**EXTRACTED TEXT:**
I scrubbed in with her today on several cases. She really hit the ground running. The first was a patient needing a gallbladder removed. “I’ve never seen this before,” she expressed. The gallstones were sitting on the outside of the gallbladder, sort of stuck to the thickened gallbladder wall.
The next patient was very ill. At 19 years of age, she was emaciated, a poster child for Auschwitz, two tubes in her kidneys draining her urine, an open wound in the front of her abdomen draining infected material, and a colostomy tube with a makeshift bag over it. She is very poor and comes from quite a distance. We have no records to know what really happened in her case. She is here for a cystoscopy, a look at her bladder to see whether things can be fixed on her insides.
We attempt looking in the bladder. There is no urethra. How does that happen, we wonder? We examine her vagina. It’s only a centimeter long. We wonder out loud what in the world happened. The best we can do is piece together information from her report. In July of this year, she had a baby. Might have been complicated, we don’t know. A couple of weeks later, she was bleeding heavily and was infected. She had a surgery, which we think was a hysterectomy. We think the surgery went really badly. Tied off both ureters so that the nephrostomy tubes were necessary? Uterus was taken along with the bladder and urethra was injured as well? Most of the vagina? There was a story about urine leaking into the abdomen, suggesting that the bladder was injured or removed. We really don’t know.

**AVAILABLE DATA:**
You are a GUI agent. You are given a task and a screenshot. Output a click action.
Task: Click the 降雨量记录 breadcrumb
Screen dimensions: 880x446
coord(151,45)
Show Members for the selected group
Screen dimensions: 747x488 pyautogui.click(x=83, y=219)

...

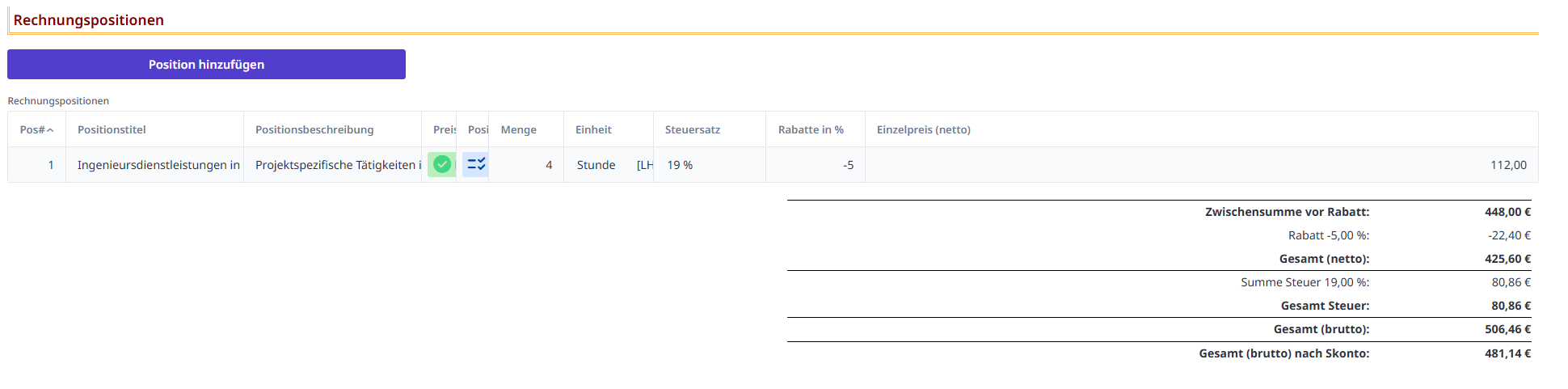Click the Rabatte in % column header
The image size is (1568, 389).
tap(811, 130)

**TASK INSTRUCTIONS:** Please list every sentence in the surgical cases account that ends with a question mark. The entries have no connection to the surgical cases account.

**ANSWER BOX:**
- How does that happen, we wonder?
- Tied off both ureters so that the nephrostomy tubes were necessary?
- Uterus was taken along with the bladder and urethra was injured as well?
- Most of the vagina?